Picada (1980), obra de Josefina Robirosa que pertenece a la colección del Museo Nacional de Bellas Artes. Gentileza MNBA
Un pudor injustificado, ya que si algo tuvo su carrera fue solidez. A pedido de sus hijos, José Barcia y Ariadna González Naya iniciaron hace un año la catalogación de las obras de una extensa carrera, que comenzó con una muestra en la galería Bonino hace 66 años. Después de estudiar con Héctor Basaldúa y Elisabeth von Rendell, Robirosa integró la vanguardia del Instituto Di Tella, realizó murales en edificios públicos, en dos estaciones de subte en Buenos Aires y en la Estación Argentina del Metro en París. En 1959, Jorge Romero Brest la invitó a integrar el envío argentino a la Bienal de San Pablo, y llegó a ser académica de número de la Academia Nacional de Bellas Artes. Su legado integra colecciones como las del Museo Nacional de Bellas Artes -que le dedicó una retrospectiva en 1997-, el Moderno y varias del exterior.
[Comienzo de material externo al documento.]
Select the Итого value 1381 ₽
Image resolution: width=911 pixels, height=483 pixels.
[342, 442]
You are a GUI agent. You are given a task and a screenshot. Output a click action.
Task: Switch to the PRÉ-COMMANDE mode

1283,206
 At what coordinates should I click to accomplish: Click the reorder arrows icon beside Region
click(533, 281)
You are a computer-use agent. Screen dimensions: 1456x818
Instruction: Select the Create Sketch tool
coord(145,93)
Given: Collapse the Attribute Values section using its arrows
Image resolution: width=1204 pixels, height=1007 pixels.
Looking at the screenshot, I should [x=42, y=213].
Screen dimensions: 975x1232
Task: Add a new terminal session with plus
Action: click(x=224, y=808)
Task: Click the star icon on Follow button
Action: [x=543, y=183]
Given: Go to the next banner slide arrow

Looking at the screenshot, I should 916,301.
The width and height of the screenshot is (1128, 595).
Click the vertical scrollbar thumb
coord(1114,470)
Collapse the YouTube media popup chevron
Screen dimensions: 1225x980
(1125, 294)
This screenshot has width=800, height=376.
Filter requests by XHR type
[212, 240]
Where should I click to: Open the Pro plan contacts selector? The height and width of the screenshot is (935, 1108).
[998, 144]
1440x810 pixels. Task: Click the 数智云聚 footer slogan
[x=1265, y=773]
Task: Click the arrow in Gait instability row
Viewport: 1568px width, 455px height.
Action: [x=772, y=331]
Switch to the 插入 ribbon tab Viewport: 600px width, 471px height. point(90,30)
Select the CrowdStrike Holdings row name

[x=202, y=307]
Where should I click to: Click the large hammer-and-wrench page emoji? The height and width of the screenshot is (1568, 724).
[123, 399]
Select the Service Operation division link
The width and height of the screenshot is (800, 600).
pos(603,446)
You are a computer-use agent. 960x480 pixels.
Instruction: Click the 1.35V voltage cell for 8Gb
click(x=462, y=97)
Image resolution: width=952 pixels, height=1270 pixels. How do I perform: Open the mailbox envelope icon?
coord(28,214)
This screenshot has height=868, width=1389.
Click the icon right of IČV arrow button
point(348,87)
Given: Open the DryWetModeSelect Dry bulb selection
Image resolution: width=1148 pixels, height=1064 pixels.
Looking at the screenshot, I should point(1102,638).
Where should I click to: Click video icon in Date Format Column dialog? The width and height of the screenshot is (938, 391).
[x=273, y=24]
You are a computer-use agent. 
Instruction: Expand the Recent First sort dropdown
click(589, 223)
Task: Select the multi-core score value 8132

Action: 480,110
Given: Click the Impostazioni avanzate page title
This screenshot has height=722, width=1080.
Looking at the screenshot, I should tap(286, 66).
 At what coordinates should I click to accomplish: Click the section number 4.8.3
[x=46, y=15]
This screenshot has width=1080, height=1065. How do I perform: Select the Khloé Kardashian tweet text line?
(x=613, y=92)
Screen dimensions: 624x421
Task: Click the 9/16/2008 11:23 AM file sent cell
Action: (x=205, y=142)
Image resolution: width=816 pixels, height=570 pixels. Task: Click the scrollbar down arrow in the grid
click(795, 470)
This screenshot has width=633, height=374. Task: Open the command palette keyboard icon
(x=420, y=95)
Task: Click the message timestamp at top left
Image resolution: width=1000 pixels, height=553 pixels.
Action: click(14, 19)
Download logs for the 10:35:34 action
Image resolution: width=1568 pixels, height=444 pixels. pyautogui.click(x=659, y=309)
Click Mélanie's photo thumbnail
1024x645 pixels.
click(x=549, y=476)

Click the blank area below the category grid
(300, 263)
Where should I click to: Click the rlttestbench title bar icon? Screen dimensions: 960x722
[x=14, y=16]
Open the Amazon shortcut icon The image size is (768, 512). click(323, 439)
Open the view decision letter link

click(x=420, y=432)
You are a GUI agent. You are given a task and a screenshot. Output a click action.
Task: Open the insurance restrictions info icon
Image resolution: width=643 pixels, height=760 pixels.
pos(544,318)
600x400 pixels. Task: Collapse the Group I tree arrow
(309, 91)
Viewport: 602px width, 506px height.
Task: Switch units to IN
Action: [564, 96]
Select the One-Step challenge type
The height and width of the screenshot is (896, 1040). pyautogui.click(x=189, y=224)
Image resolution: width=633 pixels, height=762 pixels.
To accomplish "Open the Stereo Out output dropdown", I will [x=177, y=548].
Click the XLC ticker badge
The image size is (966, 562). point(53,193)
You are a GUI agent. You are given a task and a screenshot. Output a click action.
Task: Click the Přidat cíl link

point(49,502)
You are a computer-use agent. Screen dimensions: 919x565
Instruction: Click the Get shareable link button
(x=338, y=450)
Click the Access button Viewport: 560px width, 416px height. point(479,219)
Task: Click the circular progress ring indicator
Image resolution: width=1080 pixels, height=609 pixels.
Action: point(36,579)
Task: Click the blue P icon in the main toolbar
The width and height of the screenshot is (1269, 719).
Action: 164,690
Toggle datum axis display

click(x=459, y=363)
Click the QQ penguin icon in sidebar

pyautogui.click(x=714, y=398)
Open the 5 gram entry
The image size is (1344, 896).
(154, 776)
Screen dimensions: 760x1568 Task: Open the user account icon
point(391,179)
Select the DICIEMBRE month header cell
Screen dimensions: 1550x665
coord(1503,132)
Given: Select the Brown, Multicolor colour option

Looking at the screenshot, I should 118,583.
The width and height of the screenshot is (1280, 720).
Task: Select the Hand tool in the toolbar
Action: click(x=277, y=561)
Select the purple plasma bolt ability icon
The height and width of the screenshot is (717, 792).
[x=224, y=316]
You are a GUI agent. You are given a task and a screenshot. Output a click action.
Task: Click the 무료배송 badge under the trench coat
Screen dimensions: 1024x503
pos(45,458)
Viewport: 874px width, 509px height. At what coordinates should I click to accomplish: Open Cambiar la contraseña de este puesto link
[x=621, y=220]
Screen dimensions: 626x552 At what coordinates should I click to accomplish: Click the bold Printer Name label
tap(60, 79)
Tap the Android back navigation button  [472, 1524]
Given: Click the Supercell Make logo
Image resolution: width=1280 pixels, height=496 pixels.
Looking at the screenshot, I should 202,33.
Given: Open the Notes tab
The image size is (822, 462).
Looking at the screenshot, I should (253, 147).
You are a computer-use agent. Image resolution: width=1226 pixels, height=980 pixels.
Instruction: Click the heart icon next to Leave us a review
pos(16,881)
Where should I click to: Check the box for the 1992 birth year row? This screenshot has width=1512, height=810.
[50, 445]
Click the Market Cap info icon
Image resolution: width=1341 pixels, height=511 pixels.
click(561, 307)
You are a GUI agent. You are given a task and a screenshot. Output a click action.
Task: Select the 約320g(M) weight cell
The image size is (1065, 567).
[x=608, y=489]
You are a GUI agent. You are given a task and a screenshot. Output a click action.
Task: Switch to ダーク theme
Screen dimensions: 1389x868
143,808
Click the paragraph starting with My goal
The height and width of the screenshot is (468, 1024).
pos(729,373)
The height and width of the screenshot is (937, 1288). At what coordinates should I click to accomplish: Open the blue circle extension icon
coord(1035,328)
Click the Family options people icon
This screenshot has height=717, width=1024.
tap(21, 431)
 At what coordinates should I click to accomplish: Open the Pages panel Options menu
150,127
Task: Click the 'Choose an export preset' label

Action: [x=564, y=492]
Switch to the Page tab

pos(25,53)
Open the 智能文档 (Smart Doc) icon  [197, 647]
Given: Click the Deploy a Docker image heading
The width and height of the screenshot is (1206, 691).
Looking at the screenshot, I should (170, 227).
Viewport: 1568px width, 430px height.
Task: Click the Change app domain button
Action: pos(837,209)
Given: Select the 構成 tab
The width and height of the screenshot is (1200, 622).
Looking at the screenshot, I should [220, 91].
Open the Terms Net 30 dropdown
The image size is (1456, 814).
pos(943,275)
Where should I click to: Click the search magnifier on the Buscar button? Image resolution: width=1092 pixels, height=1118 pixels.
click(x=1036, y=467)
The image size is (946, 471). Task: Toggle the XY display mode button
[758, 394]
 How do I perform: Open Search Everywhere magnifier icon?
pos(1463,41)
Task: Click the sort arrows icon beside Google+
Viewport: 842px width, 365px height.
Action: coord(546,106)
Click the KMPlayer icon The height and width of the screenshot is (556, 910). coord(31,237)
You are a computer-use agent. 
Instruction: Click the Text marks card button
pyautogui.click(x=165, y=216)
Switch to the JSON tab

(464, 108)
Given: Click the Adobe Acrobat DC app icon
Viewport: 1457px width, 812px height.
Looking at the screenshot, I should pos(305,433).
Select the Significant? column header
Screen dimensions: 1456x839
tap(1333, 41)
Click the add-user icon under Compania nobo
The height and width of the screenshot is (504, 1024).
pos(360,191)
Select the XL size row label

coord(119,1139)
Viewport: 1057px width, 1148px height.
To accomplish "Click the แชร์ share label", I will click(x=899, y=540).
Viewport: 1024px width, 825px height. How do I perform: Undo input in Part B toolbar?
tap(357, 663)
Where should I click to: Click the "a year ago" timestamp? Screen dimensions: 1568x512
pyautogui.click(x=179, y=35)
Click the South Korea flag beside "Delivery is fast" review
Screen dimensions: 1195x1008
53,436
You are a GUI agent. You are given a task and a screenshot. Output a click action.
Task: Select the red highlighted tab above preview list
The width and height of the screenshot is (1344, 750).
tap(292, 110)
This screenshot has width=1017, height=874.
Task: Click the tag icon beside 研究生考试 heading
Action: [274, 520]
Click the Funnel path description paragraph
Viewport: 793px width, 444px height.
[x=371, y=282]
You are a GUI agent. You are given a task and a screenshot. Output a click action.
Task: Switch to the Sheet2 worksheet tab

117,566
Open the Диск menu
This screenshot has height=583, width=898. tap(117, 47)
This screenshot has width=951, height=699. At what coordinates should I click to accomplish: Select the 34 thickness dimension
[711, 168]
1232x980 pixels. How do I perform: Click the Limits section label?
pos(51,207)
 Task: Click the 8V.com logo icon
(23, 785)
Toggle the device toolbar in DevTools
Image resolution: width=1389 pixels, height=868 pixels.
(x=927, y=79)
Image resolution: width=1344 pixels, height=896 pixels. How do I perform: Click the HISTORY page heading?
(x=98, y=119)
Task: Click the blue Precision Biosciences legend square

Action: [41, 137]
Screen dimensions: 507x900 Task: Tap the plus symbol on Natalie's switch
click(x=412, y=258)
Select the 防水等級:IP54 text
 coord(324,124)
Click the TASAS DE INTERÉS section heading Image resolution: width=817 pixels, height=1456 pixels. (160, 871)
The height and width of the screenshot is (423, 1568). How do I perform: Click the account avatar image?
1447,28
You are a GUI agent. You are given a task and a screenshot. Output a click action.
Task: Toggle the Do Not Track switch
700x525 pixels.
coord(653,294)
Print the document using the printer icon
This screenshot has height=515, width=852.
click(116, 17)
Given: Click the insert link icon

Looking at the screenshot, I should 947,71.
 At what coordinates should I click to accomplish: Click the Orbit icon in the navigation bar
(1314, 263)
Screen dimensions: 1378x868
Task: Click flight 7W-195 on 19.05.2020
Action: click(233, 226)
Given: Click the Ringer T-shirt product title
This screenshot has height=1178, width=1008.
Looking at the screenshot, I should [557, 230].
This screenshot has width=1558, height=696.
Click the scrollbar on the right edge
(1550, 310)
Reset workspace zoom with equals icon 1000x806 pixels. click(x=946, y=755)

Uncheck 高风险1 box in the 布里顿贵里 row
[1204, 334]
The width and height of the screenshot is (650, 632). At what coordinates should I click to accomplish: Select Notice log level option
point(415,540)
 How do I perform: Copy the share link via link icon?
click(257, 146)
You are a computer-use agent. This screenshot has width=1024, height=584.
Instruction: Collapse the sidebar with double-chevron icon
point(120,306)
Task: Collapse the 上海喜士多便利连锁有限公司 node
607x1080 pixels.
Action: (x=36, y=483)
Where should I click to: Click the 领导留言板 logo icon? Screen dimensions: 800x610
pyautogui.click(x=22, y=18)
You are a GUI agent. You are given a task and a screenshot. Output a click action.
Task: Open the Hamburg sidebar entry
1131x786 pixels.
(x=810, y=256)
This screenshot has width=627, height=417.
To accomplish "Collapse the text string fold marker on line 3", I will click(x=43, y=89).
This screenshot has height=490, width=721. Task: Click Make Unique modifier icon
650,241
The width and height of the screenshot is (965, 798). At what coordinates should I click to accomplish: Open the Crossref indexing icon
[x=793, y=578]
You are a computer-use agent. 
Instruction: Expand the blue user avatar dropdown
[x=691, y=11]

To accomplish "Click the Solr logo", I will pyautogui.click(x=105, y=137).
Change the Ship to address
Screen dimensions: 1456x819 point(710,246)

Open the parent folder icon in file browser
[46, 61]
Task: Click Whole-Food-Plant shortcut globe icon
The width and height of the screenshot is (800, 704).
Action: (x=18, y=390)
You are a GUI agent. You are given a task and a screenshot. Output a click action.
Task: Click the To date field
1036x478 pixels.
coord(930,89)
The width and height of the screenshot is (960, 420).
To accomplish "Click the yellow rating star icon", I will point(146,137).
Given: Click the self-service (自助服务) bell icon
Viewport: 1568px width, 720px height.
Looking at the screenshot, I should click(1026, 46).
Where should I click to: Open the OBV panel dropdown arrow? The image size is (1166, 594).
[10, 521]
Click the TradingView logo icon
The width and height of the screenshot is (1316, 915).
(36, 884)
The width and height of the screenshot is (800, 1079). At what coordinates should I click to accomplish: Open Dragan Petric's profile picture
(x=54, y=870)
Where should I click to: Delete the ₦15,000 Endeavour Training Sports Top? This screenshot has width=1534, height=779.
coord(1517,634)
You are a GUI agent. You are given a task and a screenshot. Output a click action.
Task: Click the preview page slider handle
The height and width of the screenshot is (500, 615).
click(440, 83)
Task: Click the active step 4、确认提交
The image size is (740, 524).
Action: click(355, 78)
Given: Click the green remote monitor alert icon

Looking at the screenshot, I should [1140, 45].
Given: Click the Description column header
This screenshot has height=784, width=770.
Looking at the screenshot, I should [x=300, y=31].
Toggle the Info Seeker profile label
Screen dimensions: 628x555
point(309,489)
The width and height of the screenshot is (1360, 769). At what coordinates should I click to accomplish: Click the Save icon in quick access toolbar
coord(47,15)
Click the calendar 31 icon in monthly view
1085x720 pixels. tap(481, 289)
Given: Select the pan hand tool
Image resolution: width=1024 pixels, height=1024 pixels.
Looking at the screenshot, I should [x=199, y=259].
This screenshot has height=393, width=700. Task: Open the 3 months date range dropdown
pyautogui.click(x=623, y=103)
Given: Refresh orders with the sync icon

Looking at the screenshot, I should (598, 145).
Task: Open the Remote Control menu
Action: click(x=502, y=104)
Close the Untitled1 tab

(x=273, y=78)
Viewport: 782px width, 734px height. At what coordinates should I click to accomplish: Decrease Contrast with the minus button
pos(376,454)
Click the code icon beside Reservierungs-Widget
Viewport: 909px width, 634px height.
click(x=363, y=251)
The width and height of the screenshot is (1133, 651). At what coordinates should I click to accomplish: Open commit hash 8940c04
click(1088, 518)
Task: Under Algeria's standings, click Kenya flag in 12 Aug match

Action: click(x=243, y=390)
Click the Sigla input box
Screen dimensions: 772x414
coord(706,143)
Sin título, acrílico sobre tela, 2001 Archivo/Gentileza Galería Rubbers
Durante todo ese trayecto, siempre fiel a sí misma, no dejó de experimentar: de las pinturas de los años 60 con colores estridentes, montadas sobre bastidores rectangulares o circulares, y figuras humanas atravesadas por líneas geométricas, pasó a las pinturas surrealistas de los años 80. Con el nuevo milenio, llegaría otro giro hacia las construcciones geométricas.
“Sus obras son como visiones, tienen algo místico, son como premonitorias -advertía Casanegra en 2017-. Como las pinturas de 2001, de edificios borrosos. En el centro, casi minúsculas, se ven personas cayendo. Las pintó justo antes de la caída de las Torres Gemelas”.